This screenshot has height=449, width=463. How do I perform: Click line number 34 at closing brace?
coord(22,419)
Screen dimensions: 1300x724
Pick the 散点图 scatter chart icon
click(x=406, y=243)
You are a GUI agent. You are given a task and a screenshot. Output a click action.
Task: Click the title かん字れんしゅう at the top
• • • • •
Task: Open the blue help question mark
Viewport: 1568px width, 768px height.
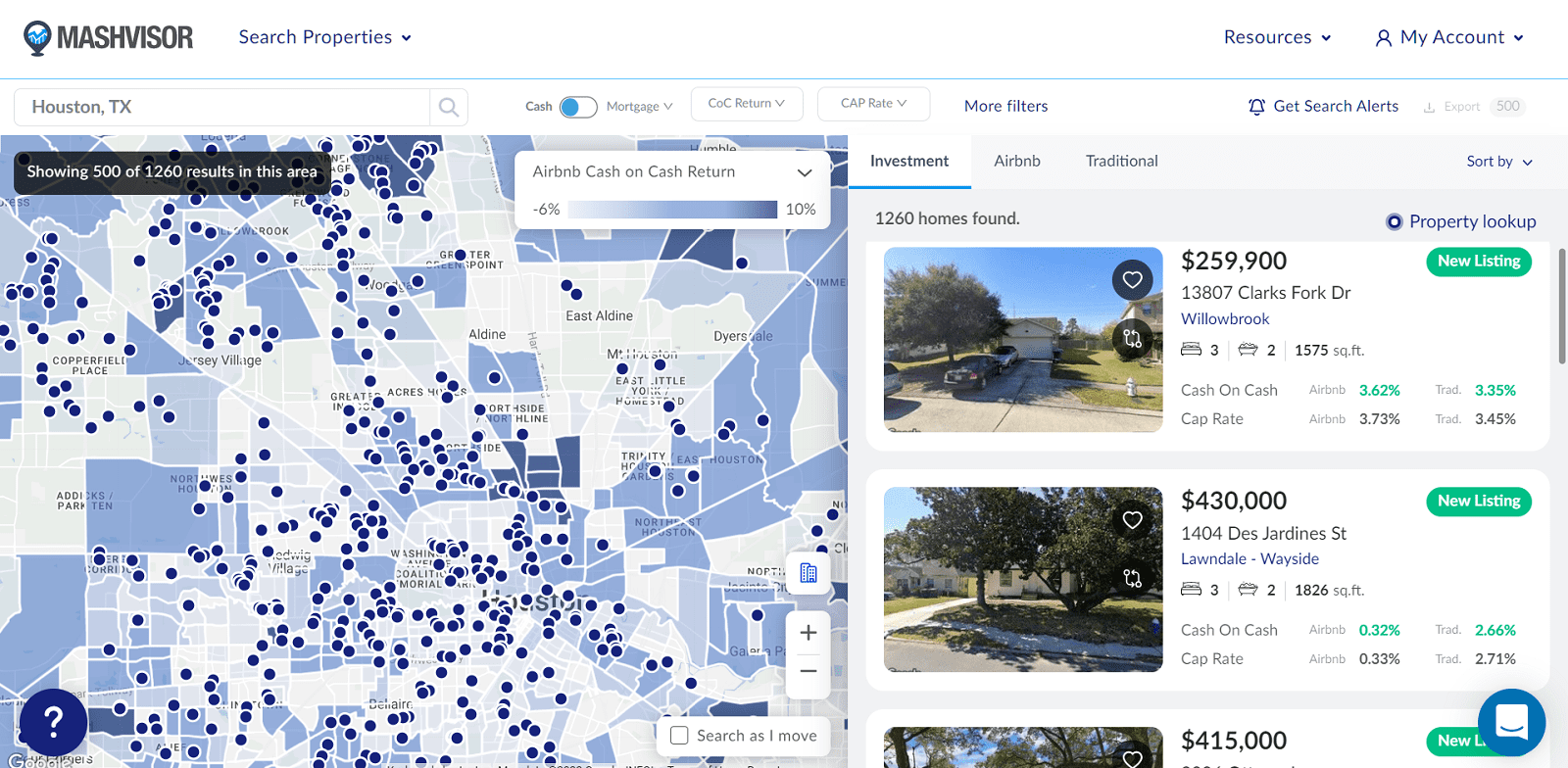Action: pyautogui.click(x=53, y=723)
• • • • •
- Try it -
For this task, write out exactly the lines of the entries above, starting at the line with "You are a GUI" and ending at the line with "Task: Click the title かん字れんしゅう at the top", both included, and no others.

- Result of this task -
You are a GUI agent. You are given a task and a screenshot. Output a click action.
Task: Click the title かん字れんしゅう at the top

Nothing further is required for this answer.